» How to complete this task
What you give back should be exactly the lines from the one with "Task: Open Chrome from the taskbar" through the end of the data, without the pictures.

(Saved entries)
Content starts

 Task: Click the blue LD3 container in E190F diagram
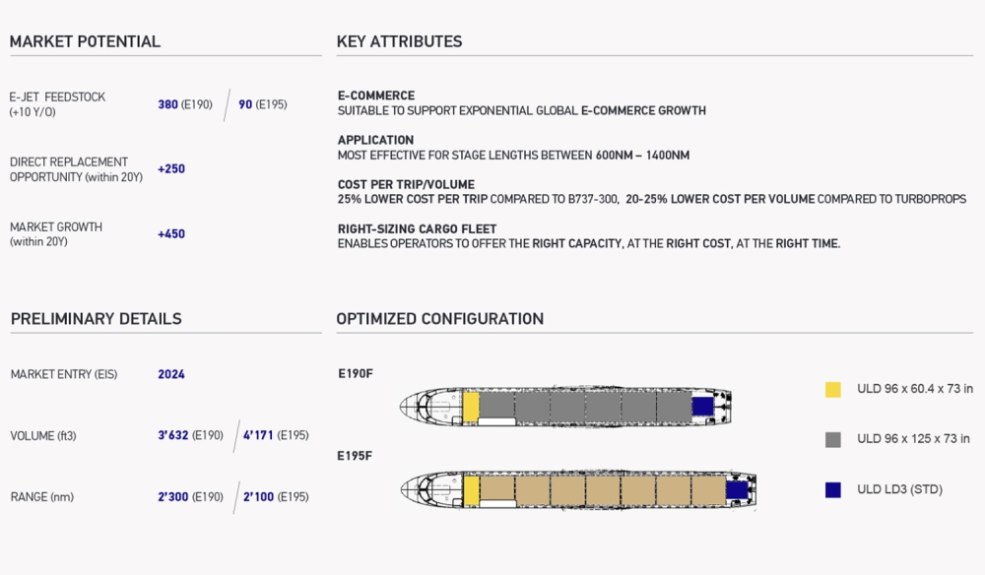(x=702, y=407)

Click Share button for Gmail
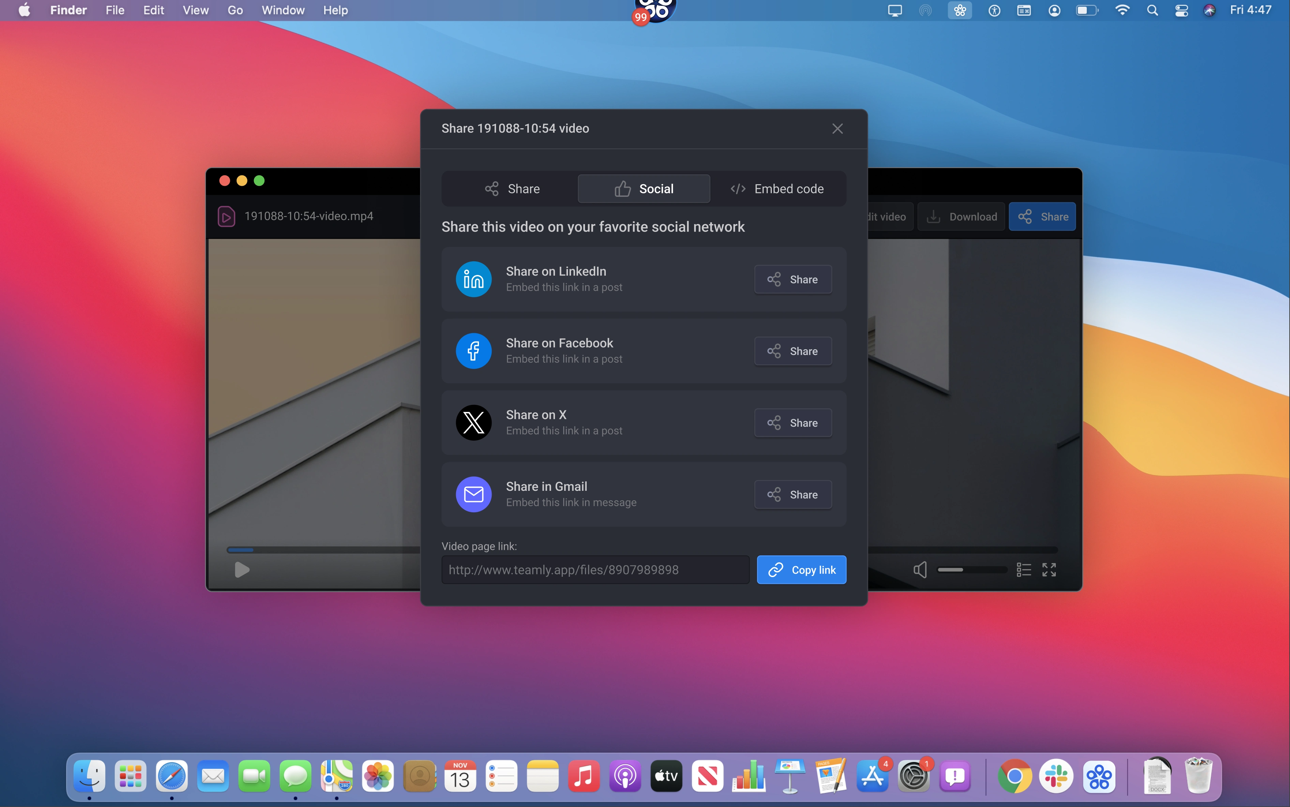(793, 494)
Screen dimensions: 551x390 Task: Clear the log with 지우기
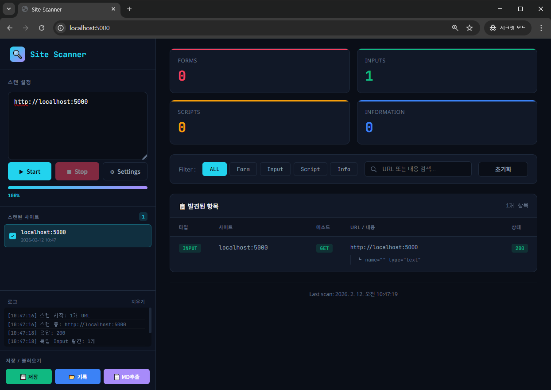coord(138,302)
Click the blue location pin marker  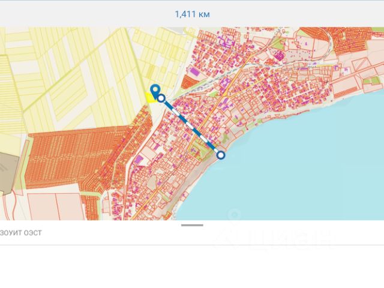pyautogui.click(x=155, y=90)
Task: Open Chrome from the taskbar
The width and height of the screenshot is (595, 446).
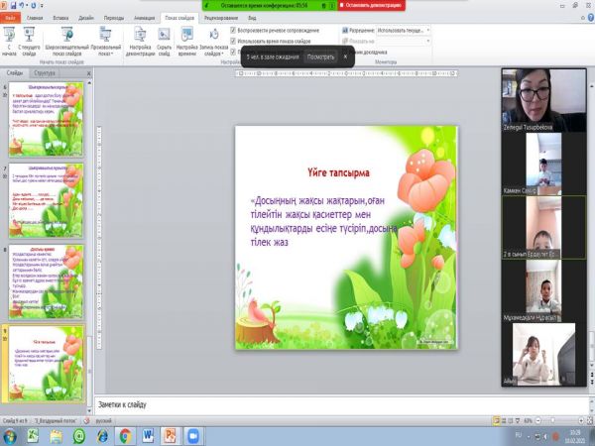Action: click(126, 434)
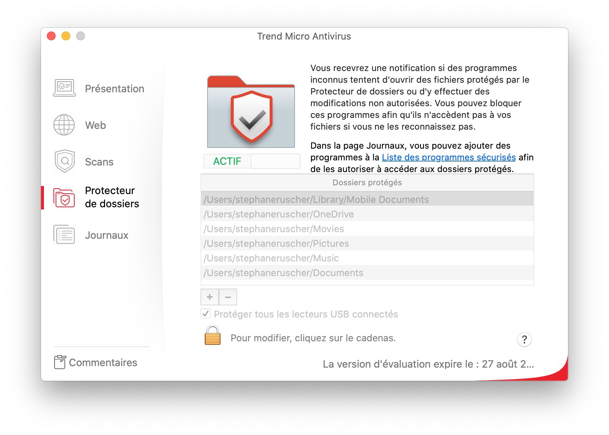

Content ends

» Solution for this exercise
Task: Open Chrome from the taskbar
The width and height of the screenshot is (595, 446).
Action: click(126, 434)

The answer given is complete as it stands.